“Growing up, and even now, I was told to keep my head down, focus on what I can do, and wait for someone else to battle the world’s monsters. And I think that is such utter nonsense. They have it backwards. I think it only works if everyone fights the monsters.”
— Elizabeth Dean
Welcome to Sennadyne Press. Founded in October 2025, we are a small press project in collaboration with Falcon Path Media, operating on the lands colonially known as Mississauga, Ontario, Canada. The press produces print material of a variety of art forms, free of corporate or state-imposed influences, with the express purpose of publishing the people’s fight.
Sennadyne Press was dreamed up in front of a public computer at Mississauga’s Hazel McCallion Library, emerging from our founding project, a protest Zine called The Telltale Rot. Since then, the idea has become much more. Now, Sennadyne Press seeks to give life to print media that reminds us all of our humanity, our personhood, in a world run by institutions that seek to scrub us sterile and redefine our nature through commodity. We are so much more than labour, or sadness, or brand icons, or algorithms. We are more than coin and hustle, more than supply and demand, more than products and producers, more than chaos by design. This press wants to remind you of the life worth living, of what it means to be a person, what it is to be alive.
“[…] The long haired Syblias and his sennadyne sword, a metal reserved for generals and lords […]”
— Work in progress, Elizabeth Dean
The name ‘Sennadyne’ was sort of always destined to be, but figuring out why was something that came later. The word is made-up and comes from an in-progress screenplay that the Editor-in-Chief is working on. Sennadyne is substandard metal imbued with lightning, and is a rare and expensive material. Naturally, only royalty and the best warriors wield weapons made of the stuff. A lowly commoner could only dream of touching such opulence. And yet, at the core of the story is a chicken farmer, Syblias, who takes up his mother’s sennadyne sword to save his people, slaying with it monsters of malice that no normal blade could cut down. So, why the name? Because of the belief:
Anyone can fight the monsters. Yes, a knight may know how to wield a sword, but a chicken farmer may take up the blade all the same. What matters is their facing down the fight, the steeling of their nerves, the honing of their skills, and their choice to step out and meet the monsters. Sennadyne Press is choosing, like the chicken farmer, to step out and meet the world’s monsters.

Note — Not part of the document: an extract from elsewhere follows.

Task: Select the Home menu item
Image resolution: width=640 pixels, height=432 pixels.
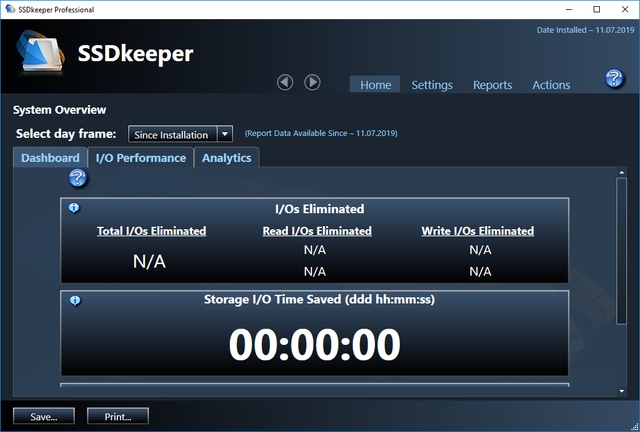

And we think you can do it too.
We may all end up asking ourselves at some point, “does any of it matter?” After all, we’re all each just one person. What can we do? We might see death on our screens. We might be of those who fled death for real. We might count dollars in the bread aisle. We might be holding on tight to what we’ve barely got. We might be racing against the start of the shift clock. Or we might be taking note of the blood-red sun sailing through wildfire smoke choking the sky. This world’s got plenty of monsters in it. And monsters begotten of monsters. And monsters begotten of those. Like capitalism for example, which begot the monster of homelessness and starvation in the midst of abundance. Or the monster called empire, which begot colonialism, enslavement, fascism. And what of depression, where do we place that beast? Or greed and its pipelines and wildfires and dead bumblebees? And then of course there’s the faceless entity that turns our brushstrokes and couplets into slop and calls it ‘meaning’.

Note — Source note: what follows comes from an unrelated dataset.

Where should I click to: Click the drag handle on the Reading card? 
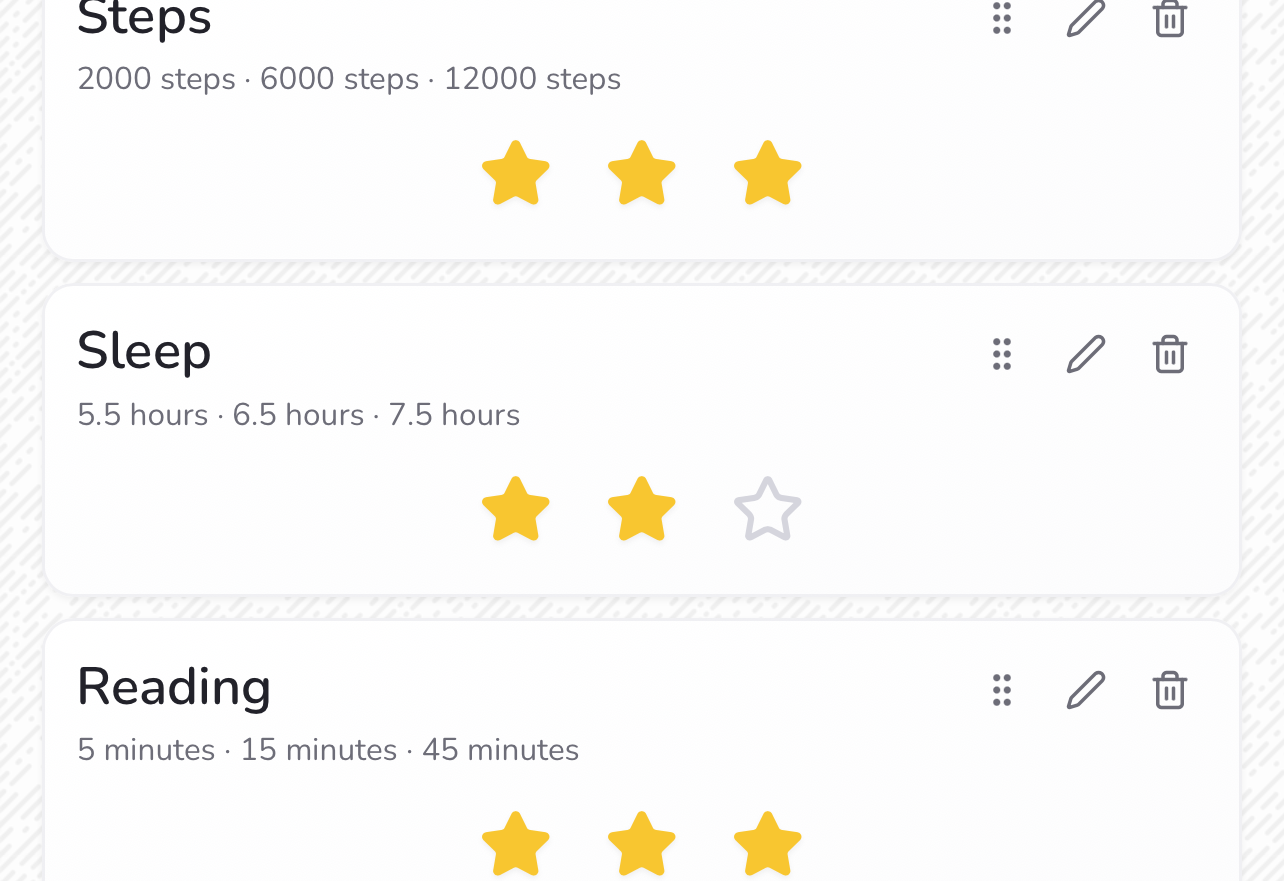click(x=1002, y=690)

Where would we even begin?
A lot of the monsters are hard to see, given that they’ve quite effectively woven themselves into the fabric of present society, so much so that a great deal of us believe their presence is not only normal, not only necessary, but has also been the natural way of things since the dawn of humankind. This is simply not true, and that fact is difficult to see too.
Enter the artist.
There is something otherworldly about the artist that may have something to do with the way art is intrinsic to the human animal. Birds sing. Spiders spin webs. People art. And to that end, it is art that has the most power to move the mountain of the soul. Art is a teacher.
This page is in progress.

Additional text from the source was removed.